%%

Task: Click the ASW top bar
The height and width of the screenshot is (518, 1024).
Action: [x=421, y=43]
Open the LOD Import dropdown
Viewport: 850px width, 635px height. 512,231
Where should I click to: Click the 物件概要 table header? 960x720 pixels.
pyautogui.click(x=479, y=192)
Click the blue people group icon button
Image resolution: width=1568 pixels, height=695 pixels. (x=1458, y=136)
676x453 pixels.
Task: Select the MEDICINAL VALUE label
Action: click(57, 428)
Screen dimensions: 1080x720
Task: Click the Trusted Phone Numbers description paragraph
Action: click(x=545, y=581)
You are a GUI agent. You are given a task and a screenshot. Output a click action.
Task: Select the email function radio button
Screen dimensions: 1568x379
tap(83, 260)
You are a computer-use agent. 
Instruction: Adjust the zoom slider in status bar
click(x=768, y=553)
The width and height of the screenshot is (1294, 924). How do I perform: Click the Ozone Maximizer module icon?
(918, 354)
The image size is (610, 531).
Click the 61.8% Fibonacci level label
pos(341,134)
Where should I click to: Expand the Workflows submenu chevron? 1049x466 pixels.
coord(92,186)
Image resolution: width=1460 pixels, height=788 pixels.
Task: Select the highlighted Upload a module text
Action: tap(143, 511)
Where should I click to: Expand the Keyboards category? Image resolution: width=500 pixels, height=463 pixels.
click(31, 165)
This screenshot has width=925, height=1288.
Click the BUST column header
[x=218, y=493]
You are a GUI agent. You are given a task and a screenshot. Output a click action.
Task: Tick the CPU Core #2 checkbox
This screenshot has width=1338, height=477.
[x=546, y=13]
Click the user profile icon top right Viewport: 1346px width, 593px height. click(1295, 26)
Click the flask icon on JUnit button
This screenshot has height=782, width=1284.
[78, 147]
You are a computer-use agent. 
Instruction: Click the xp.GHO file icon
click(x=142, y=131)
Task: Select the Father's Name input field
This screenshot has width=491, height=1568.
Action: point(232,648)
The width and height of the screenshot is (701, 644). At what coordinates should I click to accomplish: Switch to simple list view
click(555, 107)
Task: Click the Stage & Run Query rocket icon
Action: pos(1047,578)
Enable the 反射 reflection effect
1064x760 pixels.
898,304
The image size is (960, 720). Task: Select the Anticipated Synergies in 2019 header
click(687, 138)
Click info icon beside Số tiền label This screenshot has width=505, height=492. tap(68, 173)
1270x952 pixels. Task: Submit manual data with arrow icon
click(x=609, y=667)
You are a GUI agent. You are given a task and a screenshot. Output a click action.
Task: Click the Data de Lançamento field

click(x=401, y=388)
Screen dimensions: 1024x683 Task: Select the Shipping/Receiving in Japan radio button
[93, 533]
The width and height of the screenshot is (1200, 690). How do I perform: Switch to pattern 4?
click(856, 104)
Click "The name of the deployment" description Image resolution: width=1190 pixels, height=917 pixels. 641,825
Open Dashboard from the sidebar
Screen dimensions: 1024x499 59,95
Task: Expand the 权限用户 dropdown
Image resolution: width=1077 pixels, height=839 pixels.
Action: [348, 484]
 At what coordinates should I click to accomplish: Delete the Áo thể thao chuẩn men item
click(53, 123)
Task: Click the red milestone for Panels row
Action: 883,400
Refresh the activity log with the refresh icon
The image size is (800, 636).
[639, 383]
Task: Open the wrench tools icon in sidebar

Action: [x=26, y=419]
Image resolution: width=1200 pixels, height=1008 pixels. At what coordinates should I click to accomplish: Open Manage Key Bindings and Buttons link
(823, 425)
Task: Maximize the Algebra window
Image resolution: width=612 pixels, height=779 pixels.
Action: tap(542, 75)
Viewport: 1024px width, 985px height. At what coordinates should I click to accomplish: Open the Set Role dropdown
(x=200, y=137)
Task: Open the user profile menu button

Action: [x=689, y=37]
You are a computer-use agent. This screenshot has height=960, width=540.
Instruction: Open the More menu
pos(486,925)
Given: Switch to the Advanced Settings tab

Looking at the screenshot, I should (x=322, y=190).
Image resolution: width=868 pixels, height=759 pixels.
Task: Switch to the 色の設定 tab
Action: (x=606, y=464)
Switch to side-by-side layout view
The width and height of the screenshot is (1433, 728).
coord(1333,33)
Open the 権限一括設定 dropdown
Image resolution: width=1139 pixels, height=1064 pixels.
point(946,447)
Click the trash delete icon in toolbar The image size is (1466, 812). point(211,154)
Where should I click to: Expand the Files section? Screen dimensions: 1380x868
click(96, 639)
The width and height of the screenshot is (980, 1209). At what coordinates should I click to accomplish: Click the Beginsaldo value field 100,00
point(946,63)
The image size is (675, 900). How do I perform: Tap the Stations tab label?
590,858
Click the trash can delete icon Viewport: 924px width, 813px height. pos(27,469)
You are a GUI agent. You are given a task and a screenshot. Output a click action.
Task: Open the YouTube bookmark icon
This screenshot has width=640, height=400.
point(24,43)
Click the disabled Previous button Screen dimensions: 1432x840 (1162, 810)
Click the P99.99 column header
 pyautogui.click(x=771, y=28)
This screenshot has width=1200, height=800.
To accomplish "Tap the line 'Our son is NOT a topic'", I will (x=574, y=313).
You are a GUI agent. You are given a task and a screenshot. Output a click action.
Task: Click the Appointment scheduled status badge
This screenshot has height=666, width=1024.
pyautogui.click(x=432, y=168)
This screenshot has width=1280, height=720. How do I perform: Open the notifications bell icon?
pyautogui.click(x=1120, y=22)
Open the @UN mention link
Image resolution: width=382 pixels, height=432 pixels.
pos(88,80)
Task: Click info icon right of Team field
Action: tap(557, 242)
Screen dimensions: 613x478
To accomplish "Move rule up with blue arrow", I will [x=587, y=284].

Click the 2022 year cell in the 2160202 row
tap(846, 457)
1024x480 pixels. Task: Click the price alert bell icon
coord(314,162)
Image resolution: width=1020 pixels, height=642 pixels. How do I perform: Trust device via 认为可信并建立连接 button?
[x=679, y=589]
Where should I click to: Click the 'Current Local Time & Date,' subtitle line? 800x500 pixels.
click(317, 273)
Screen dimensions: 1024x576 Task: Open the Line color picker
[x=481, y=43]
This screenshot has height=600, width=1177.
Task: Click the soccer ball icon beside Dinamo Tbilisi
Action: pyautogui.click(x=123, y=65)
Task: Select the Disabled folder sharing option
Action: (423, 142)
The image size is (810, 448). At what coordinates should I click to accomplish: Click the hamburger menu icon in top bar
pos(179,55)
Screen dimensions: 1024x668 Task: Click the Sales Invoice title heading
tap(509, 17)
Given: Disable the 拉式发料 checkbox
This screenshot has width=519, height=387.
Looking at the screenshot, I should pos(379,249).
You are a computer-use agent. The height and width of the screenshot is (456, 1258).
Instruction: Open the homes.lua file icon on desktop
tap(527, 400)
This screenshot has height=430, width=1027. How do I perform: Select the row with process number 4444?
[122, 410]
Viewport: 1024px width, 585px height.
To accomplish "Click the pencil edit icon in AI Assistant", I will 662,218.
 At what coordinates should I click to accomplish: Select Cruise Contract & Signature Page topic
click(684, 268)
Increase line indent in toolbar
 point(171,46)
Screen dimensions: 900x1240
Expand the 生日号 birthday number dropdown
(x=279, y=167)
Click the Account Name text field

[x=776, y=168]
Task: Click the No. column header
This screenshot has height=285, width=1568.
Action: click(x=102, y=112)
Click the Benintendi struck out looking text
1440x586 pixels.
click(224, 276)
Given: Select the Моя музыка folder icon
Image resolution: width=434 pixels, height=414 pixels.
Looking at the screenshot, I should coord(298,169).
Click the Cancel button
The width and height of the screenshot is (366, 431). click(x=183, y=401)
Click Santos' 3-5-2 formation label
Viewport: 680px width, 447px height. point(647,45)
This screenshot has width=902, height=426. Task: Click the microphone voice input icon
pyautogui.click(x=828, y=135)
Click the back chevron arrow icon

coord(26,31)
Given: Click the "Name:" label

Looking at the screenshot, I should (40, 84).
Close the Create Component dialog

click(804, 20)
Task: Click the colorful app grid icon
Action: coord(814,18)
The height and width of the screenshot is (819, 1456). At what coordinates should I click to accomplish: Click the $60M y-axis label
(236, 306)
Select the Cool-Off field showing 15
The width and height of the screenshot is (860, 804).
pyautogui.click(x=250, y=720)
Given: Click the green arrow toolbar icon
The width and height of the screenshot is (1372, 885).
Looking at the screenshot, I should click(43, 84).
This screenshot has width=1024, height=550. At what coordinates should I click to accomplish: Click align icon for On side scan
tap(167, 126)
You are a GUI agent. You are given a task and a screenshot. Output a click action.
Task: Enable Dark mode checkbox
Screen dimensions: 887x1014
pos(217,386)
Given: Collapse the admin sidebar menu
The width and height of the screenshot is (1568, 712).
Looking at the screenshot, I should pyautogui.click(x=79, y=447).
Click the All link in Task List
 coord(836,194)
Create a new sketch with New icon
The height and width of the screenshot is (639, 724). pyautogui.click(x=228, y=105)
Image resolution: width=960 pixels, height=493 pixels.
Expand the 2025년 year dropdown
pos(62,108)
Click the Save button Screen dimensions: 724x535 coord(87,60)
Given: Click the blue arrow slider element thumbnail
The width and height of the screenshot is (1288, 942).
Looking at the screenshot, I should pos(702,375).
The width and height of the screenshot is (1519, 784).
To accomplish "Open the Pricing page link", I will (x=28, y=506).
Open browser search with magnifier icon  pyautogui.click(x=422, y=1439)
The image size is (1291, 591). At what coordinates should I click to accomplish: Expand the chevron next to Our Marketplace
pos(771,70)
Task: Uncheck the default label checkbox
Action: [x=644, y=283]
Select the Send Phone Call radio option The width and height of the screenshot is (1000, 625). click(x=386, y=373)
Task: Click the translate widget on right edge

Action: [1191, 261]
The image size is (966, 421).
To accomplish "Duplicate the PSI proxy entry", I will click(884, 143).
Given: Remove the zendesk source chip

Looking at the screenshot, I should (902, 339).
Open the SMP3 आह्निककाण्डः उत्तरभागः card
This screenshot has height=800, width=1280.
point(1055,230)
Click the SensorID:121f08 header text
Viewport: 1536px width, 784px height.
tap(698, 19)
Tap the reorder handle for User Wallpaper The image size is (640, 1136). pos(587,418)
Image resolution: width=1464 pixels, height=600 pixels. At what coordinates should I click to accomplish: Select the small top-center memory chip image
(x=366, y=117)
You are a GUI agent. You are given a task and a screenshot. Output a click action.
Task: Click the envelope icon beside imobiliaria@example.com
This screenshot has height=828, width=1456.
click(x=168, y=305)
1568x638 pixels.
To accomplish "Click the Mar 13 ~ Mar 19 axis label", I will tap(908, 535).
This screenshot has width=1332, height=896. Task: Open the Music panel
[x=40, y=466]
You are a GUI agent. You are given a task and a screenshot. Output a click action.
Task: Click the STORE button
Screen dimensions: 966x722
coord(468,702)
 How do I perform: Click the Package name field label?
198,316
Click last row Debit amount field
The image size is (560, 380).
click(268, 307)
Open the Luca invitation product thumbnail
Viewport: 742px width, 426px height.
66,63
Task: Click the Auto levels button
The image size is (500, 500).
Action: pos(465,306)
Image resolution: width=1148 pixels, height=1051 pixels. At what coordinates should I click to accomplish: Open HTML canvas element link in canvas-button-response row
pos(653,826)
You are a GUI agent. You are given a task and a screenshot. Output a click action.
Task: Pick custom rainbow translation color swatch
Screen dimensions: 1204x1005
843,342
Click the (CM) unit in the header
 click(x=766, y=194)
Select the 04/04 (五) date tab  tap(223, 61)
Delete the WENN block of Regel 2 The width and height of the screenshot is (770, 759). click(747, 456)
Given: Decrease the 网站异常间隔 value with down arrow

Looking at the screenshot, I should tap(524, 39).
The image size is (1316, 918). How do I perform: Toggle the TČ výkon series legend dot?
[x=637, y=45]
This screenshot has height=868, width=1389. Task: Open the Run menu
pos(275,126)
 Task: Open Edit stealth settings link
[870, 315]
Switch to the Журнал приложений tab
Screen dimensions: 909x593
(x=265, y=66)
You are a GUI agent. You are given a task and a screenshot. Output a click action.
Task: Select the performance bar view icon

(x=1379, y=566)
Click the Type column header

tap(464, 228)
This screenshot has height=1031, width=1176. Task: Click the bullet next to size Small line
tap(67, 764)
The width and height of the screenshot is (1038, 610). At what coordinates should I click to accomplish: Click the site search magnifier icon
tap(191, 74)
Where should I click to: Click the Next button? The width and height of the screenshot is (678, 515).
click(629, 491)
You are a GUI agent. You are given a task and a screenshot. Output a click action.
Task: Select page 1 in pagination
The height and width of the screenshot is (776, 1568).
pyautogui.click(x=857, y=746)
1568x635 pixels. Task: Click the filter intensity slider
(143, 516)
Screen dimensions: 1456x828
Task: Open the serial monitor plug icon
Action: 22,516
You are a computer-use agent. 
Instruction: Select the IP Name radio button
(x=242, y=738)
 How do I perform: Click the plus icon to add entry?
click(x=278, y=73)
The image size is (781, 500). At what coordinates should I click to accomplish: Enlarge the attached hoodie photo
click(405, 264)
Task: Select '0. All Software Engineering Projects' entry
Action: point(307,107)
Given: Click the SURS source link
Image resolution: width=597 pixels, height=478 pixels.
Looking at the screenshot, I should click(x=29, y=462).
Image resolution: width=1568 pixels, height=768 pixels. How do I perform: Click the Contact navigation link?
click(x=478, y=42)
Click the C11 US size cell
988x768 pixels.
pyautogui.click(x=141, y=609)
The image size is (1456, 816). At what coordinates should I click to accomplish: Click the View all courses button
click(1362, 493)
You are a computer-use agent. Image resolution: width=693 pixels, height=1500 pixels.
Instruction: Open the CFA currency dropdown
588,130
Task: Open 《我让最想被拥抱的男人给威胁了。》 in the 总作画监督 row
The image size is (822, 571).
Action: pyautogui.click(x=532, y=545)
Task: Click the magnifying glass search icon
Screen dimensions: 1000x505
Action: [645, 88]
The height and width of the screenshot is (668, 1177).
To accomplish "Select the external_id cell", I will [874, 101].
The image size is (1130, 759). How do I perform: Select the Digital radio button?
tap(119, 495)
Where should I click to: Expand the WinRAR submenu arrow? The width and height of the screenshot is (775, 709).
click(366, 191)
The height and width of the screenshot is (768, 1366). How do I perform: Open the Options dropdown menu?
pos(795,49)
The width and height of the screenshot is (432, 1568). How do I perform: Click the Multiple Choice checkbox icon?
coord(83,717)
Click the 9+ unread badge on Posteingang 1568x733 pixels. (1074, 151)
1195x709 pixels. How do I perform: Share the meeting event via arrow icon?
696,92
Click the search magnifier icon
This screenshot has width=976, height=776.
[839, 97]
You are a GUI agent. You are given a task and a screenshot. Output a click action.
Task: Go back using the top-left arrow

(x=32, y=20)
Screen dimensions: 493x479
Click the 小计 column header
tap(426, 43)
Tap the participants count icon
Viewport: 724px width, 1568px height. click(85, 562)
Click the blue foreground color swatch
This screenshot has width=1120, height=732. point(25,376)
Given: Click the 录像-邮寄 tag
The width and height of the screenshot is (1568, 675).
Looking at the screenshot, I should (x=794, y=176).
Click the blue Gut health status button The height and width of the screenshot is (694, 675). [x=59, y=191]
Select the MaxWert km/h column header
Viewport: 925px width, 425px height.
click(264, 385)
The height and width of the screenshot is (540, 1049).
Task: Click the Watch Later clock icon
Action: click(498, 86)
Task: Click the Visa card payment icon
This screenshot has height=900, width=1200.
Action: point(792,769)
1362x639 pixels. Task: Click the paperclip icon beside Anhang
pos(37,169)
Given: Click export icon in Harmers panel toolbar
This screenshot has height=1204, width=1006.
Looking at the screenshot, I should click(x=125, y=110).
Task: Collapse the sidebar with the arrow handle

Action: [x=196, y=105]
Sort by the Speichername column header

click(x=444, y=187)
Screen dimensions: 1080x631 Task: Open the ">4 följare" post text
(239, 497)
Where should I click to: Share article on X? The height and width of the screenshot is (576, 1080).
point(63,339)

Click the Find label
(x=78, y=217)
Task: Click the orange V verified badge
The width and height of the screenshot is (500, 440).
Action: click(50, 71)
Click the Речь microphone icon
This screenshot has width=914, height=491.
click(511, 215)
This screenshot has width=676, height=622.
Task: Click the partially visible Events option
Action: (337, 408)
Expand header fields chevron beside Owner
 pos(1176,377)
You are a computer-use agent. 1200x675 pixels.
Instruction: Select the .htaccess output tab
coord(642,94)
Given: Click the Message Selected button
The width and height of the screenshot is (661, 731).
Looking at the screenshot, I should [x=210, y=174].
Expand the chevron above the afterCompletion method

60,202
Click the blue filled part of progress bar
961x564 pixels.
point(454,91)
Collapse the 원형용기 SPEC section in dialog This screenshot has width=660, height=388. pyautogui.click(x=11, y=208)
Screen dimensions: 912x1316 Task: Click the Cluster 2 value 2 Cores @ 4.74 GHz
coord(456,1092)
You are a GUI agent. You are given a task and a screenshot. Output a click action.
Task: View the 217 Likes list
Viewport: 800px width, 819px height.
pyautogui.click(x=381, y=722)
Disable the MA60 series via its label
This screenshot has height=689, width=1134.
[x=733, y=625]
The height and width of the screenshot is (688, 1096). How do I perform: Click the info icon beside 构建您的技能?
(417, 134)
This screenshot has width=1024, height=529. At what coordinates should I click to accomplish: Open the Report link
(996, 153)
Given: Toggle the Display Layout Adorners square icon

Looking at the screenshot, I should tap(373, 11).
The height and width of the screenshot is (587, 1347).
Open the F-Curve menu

%%

◆ Activity ◆
With the first line being the one containing "Click info icon beside" and the last line the one containing "Refresh the activity", transcribe exactly the lines above that fall in that range.

◆ Reply ◆
Click info icon beside Số tiền label This screenshot has width=505, height=492. tap(68, 173)
1270x952 pixels. Task: Submit manual data with arrow icon
click(x=609, y=667)
You are a GUI agent. You are given a task and a screenshot. Output a click action.
Task: Click the Data de Lançamento field

click(x=401, y=388)
Screen dimensions: 1024x683 Task: Select the Shipping/Receiving in Japan radio button
[93, 533]
The width and height of the screenshot is (1200, 690). How do I perform: Switch to pattern 4?
click(856, 104)
Click "The name of the deployment" description Image resolution: width=1190 pixels, height=917 pixels. 641,825
Open Dashboard from the sidebar
Screen dimensions: 1024x499 59,95
Task: Expand the 权限用户 dropdown
Image resolution: width=1077 pixels, height=839 pixels.
Action: [348, 484]
 At what coordinates should I click to accomplish: Delete the Áo thể thao chuẩn men item
click(53, 123)
Task: Click the red milestone for Panels row
Action: 883,400
Refresh the activity log with the refresh icon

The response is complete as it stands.